### LISTED ENTRIES

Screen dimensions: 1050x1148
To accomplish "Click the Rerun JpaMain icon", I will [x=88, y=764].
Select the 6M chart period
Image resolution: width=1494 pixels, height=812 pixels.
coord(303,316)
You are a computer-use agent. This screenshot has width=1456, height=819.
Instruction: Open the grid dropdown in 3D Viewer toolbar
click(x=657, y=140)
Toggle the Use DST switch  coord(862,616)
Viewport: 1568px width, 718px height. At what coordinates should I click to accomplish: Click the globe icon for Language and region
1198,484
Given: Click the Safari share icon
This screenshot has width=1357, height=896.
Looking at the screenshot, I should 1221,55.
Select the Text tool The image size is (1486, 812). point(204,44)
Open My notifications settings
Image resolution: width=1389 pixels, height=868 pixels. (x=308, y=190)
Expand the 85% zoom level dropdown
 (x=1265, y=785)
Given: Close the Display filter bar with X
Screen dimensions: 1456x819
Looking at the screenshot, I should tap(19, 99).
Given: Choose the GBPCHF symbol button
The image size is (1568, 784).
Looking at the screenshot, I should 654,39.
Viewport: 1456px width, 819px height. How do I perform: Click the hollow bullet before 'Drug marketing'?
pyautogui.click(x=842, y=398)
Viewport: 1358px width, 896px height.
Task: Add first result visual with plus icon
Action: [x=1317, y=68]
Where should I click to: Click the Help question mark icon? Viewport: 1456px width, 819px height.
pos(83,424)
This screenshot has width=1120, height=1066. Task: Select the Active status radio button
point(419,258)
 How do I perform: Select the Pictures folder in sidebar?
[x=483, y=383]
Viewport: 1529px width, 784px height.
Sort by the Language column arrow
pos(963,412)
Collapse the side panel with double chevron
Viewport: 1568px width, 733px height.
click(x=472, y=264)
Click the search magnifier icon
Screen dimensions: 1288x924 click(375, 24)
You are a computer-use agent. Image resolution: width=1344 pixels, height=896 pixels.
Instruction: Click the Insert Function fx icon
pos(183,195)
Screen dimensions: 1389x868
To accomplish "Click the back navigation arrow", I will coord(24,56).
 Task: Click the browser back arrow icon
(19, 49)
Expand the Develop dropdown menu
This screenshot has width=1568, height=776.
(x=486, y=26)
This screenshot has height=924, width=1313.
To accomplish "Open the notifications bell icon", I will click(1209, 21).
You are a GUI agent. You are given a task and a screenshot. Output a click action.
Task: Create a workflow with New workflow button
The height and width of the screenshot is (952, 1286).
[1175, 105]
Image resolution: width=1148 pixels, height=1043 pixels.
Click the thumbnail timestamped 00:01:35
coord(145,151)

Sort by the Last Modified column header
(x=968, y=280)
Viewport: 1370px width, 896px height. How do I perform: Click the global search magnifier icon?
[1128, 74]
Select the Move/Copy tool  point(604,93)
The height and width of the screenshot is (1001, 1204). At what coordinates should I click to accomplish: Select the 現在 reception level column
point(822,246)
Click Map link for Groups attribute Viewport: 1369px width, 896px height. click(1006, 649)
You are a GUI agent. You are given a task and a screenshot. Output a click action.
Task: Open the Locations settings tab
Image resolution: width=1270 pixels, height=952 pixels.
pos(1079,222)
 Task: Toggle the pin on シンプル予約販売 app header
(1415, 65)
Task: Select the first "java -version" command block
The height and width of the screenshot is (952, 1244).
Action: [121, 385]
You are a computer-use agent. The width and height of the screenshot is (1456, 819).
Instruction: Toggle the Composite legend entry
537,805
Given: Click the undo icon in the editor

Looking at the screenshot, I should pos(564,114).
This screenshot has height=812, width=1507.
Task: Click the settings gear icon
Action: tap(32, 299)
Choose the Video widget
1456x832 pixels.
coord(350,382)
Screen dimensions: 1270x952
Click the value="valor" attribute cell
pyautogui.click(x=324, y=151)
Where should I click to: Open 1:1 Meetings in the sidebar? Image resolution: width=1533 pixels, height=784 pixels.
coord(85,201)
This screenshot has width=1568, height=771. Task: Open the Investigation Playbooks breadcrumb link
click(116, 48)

######

TASK DESCRIPTION »
The records above must be printed again in full, exactly as written.

ANSWER BELOW »
Screen dimensions: 1050x1148
To accomplish "Click the Rerun JpaMain icon", I will [x=88, y=764].
Select the 6M chart period
Image resolution: width=1494 pixels, height=812 pixels.
coord(303,316)
You are a computer-use agent. This screenshot has width=1456, height=819.
Instruction: Open the grid dropdown in 3D Viewer toolbar
click(x=657, y=140)
Toggle the Use DST switch  coord(862,616)
Viewport: 1568px width, 718px height. At what coordinates should I click to accomplish: Click the globe icon for Language and region
1198,484
Given: Click the Safari share icon
This screenshot has width=1357, height=896.
Looking at the screenshot, I should 1221,55.
Select the Text tool The image size is (1486, 812). point(204,44)
Open My notifications settings
Image resolution: width=1389 pixels, height=868 pixels. (x=308, y=190)
Expand the 85% zoom level dropdown
 (x=1265, y=785)
Given: Close the Display filter bar with X
Screen dimensions: 1456x819
Looking at the screenshot, I should tap(19, 99).
Given: Choose the GBPCHF symbol button
The image size is (1568, 784).
Looking at the screenshot, I should 654,39.
Viewport: 1456px width, 819px height. How do I perform: Click the hollow bullet before 'Drug marketing'?
pyautogui.click(x=842, y=398)
Viewport: 1358px width, 896px height.
Task: Add first result visual with plus icon
Action: [x=1317, y=68]
Where should I click to: Click the Help question mark icon? Viewport: 1456px width, 819px height.
pos(83,424)
This screenshot has width=1120, height=1066. Task: Select the Active status radio button
point(419,258)
 How do I perform: Select the Pictures folder in sidebar?
[x=483, y=383]
Viewport: 1529px width, 784px height.
Sort by the Language column arrow
pos(963,412)
Collapse the side panel with double chevron
Viewport: 1568px width, 733px height.
click(x=472, y=264)
Click the search magnifier icon
Screen dimensions: 1288x924 click(375, 24)
You are a computer-use agent. Image resolution: width=1344 pixels, height=896 pixels.
Instruction: Click the Insert Function fx icon
pos(183,195)
Screen dimensions: 1389x868
To accomplish "Click the back navigation arrow", I will coord(24,56).
 Task: Click the browser back arrow icon
(19, 49)
Expand the Develop dropdown menu
This screenshot has width=1568, height=776.
(x=486, y=26)
This screenshot has height=924, width=1313.
To accomplish "Open the notifications bell icon", I will click(1209, 21).
You are a GUI agent. You are given a task and a screenshot. Output a click action.
Task: Create a workflow with New workflow button
The height and width of the screenshot is (952, 1286).
[1175, 105]
Image resolution: width=1148 pixels, height=1043 pixels.
Click the thumbnail timestamped 00:01:35
coord(145,151)

Sort by the Last Modified column header
(x=968, y=280)
Viewport: 1370px width, 896px height. How do I perform: Click the global search magnifier icon?
[1128, 74]
Select the Move/Copy tool  point(604,93)
The height and width of the screenshot is (1001, 1204). At what coordinates should I click to accomplish: Select the 現在 reception level column
point(822,246)
Click Map link for Groups attribute Viewport: 1369px width, 896px height. click(1006, 649)
You are a GUI agent. You are given a task and a screenshot. Output a click action.
Task: Open the Locations settings tab
Image resolution: width=1270 pixels, height=952 pixels.
pos(1079,222)
 Task: Toggle the pin on シンプル予約販売 app header
(1415, 65)
Task: Select the first "java -version" command block
The height and width of the screenshot is (952, 1244).
Action: [121, 385]
You are a computer-use agent. The width and height of the screenshot is (1456, 819).
Instruction: Toggle the Composite legend entry
537,805
Given: Click the undo icon in the editor

Looking at the screenshot, I should pos(564,114).
This screenshot has height=812, width=1507.
Task: Click the settings gear icon
Action: tap(32, 299)
Choose the Video widget
1456x832 pixels.
coord(350,382)
Screen dimensions: 1270x952
Click the value="valor" attribute cell
pyautogui.click(x=324, y=151)
Where should I click to: Open 1:1 Meetings in the sidebar? Image resolution: width=1533 pixels, height=784 pixels.
coord(85,201)
This screenshot has width=1568, height=771. Task: Open the Investigation Playbooks breadcrumb link
click(116, 48)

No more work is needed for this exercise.